• _Passage to read_
• • •

I very appreciate your kind help.

As seen in the simulation, the input (Vctl) is nearly DC, Therefore I understand that the circuit is simply LPF for such an input.

Question: Why don't you use a parallel resistor larger than 1 kohm?
I just got into a system which I need to learn.
This circuit is just small part of the system.
Currently I'm trying to understand things as they are.

Last edited:
Hi,

I'm trying to understand how the following circuit works.
View attachment 65175

I simulated it with the following results:
View attachment 65176

I don't manage to understand:
1. Why is it that when Vctrl = 467mV, then Vcap0=1.035V? (for Vset=0V).

2. What does the "Gain=100dB" (next to the OpAmp) mean?
I thought that differential OpAmp charges the output to either Vcc or Vee, no matter what the Gain is.

Hello again,

1.
You should see 1.033v on the output (1.035 is close enough) because for DC the circuit functions as a subtractor where it subtracts part of the two applied voltages vctl and vset. There are two gains to consider, the gain for vset and the gain for vctl. When vset is 0v that puts one half of the 1.5v battery voltage at the non inverting terminal. Since the gain for the non inverting terminal is R1/R2+1, the gain is 2, so with vset equal to 0v that puts 0.75 volts at the non inverting terminal and with a gain of 2 that puts 1.5v at the output for that input only. But then the input at vctl is 0.467v and the gain for the inverting part is only 1, so that puts -0.467 at the output for the inverting part only. Adding the non inverting part and the inverting part gives us 1.5-0.467 which comes out to exactly 1.033 volts. With a little input offset it will be slightly different.

• • •

• _Data section_

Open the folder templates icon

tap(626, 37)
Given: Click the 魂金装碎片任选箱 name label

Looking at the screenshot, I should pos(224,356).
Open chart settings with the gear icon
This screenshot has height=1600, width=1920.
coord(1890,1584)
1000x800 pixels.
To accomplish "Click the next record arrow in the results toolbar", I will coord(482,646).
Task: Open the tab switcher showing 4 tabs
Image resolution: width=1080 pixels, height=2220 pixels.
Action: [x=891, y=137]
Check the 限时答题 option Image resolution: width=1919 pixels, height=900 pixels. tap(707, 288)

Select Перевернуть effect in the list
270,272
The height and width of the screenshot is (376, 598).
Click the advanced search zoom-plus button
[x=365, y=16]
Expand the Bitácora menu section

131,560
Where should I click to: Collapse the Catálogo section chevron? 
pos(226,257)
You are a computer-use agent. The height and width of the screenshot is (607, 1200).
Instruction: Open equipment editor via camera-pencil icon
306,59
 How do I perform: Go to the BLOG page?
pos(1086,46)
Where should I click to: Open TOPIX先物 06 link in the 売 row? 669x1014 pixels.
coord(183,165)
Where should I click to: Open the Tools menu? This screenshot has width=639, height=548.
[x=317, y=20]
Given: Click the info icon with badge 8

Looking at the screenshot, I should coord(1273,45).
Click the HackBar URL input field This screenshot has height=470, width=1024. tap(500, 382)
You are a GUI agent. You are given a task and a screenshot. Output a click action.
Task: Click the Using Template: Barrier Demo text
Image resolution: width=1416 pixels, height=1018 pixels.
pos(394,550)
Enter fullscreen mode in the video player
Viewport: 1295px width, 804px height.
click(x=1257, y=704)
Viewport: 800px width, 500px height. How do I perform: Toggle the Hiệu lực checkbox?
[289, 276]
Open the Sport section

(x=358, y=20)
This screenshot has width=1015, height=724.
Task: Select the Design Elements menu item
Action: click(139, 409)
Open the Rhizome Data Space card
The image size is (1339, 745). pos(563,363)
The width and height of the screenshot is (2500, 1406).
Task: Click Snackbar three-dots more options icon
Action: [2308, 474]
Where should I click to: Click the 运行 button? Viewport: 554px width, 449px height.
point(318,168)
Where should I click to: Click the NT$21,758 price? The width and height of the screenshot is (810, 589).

• • •

• _Work instructions_
1 - In the circuit discussion, what voltage does the reply say is at the non-inverting terminal when vset is 0 V?
2 - Transcribe the circuit discussion from "View attachment 65175" to "Vcap0=1.035V? (for Vset=0V).".

• _Task-by-task answers_
1 - 0.75 volts

2 -
View attachment 65175

I simulated it with the following results:
View attachment 65176

I don't manage to understand:
1. Why is it that when Vctrl = 467mV, then Vcap0=1.035V? (for Vset=0V).